1~2月、動物病院は混雑することは少なく、穏やかに過ぎることが多いです。

(・・・といいつつ、先日の日曜日はとても混雑し、来られた患者様にはお待ちいただく時間が永くなってしまい、申し訳ありませんでした。)

そんな冬のこの時期は、獣医さん向けのセミナーが多く開催されており、僕もいくつか参加してきました☆

さて、ここでもお勉強の話題を1つ。

ちょっと堅い話になってしまうので興味のない方は読み飛ばしてもらえたらと思いますが大切なことなので、できればご一読頂ければ幸いです。

本日の課題は乳腺腫瘍と避妊手術について。

近年、動物の飼育環境の向上や獣医療の高度化に伴い、ペットも高齢化が進んでおり、その中でよく遭遇するようになったのが腫瘍性疾患です。

中でも、雌犬で一般的にみられるのが乳腺腫瘍であり、雌犬の全腫瘍中52%を占め、ざっくりとですが、良性悪性の比率は50:50と言われています。

そして、これが飼い主さんの頭の悩ませどころになるかと思いますが、乳腺腫瘍の発生はホルモン依存性であるということ。

避妊手術を受けている子に比べ、未避妊の子の乳腺腫瘍の発生率は7倍にもなると示されており、また避妊手術の時期も重要な素因で、初回発情前の手術であれば0.05%初回発情後で8%、2回目発情後で26%の発生率とされており、早い時期での避妊手術の重要性も指摘されています。

将来的な病気の予防(乳腺腫瘍、子宮蓄膿症、卵巣嚢腫etc.)の観点からは、避妊手術を早期に受けることのメリットはとても大きなものとなります。

健康な子にメスを入れることに抵抗感があることも否めないですが、病気になったときの苦しみを考えると…。

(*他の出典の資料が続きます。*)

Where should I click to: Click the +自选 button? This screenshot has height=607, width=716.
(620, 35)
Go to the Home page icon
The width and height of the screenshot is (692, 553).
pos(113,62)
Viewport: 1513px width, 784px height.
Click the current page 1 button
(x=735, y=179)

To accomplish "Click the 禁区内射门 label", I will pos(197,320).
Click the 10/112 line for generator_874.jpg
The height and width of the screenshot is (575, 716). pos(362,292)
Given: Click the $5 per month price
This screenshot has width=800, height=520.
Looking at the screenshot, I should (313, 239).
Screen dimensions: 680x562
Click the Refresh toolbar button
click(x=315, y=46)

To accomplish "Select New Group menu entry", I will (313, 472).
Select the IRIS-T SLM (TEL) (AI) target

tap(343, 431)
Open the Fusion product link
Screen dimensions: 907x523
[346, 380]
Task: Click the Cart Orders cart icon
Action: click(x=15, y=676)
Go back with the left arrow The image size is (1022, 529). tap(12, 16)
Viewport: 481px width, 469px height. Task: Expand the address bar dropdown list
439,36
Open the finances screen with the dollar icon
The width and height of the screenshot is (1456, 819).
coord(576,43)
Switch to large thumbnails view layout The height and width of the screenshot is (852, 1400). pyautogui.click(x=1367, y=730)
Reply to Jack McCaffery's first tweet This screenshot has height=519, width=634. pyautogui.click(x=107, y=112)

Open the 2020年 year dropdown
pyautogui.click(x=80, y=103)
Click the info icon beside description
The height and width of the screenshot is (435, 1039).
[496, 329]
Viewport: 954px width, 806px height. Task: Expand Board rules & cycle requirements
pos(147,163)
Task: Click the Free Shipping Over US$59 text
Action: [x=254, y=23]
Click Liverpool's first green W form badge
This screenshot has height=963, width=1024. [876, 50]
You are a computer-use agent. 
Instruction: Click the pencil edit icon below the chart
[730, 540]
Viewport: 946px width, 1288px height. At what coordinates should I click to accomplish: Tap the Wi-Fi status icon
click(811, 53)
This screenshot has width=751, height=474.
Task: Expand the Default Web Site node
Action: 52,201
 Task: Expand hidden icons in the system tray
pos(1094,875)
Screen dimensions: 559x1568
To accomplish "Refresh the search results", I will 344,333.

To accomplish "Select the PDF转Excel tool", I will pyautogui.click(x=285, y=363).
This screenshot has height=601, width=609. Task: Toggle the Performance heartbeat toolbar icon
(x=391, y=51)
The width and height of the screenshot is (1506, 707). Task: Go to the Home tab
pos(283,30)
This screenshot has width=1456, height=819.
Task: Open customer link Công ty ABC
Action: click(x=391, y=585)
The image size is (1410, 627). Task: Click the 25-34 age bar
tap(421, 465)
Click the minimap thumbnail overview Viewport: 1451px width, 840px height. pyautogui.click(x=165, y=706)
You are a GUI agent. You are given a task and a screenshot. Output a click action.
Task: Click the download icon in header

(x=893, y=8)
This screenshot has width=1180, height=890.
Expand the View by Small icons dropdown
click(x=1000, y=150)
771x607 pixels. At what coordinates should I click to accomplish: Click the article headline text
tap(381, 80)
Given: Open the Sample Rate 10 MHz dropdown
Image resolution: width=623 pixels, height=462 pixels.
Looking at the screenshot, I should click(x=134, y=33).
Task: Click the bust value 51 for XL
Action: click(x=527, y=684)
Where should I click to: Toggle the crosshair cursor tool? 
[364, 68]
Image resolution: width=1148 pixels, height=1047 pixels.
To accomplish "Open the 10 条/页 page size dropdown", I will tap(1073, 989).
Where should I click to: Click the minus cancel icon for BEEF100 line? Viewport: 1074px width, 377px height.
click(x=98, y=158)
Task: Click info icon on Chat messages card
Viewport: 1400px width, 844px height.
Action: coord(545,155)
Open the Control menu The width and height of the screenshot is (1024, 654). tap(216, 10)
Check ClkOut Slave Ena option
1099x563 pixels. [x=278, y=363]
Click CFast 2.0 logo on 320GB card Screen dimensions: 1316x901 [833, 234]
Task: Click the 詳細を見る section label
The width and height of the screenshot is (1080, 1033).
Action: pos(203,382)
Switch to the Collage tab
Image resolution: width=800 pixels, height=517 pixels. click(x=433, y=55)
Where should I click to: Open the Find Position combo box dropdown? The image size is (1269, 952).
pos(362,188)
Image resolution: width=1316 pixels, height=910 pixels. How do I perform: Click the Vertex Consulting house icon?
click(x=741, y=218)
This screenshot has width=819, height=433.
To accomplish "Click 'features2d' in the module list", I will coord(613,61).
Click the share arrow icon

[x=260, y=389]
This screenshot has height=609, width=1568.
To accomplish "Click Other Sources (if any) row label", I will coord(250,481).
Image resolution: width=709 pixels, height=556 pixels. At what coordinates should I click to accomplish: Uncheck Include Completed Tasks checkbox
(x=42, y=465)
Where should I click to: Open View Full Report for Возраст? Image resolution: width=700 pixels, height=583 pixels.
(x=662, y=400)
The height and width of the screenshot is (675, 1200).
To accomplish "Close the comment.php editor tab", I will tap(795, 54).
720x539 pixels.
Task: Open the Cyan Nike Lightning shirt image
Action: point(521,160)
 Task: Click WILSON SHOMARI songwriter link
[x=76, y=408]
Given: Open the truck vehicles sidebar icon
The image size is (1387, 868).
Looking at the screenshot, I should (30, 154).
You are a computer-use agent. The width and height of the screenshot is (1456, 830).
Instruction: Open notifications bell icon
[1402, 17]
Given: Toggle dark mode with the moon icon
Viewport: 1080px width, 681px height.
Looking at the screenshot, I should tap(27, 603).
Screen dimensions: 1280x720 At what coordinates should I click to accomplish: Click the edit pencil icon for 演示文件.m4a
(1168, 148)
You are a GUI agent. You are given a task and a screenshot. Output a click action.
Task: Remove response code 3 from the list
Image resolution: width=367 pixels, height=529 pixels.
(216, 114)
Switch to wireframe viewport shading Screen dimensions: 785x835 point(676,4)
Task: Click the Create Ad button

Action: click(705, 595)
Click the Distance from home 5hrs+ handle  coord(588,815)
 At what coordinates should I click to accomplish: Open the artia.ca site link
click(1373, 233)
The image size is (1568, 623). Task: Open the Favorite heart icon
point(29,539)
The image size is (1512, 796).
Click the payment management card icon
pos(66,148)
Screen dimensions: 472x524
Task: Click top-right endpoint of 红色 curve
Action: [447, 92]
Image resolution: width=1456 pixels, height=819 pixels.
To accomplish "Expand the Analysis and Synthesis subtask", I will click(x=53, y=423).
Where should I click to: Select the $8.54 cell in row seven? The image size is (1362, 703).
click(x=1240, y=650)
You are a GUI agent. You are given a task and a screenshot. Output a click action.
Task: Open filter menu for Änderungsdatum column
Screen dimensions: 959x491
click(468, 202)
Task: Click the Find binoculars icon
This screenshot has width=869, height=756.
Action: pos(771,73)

避妊手術のメリット・デメリットの話はもちろん病気についてだけではないので、仔犬さんを飼われていて、どうしてあげるのが良いか迷っている場合は、一度ご相談いただくと良いと思います。

また、避妊手術を受けられていないシニアのワンちゃんを飼われている場合は、お腹の皮膚を触って見て下さい。ワンちゃんの乳腺は脇から股の辺りまで広く存在します。

上から下まで触れてみて、硬いしこりが触れないか、定期的にチェックしてあげてくださいね。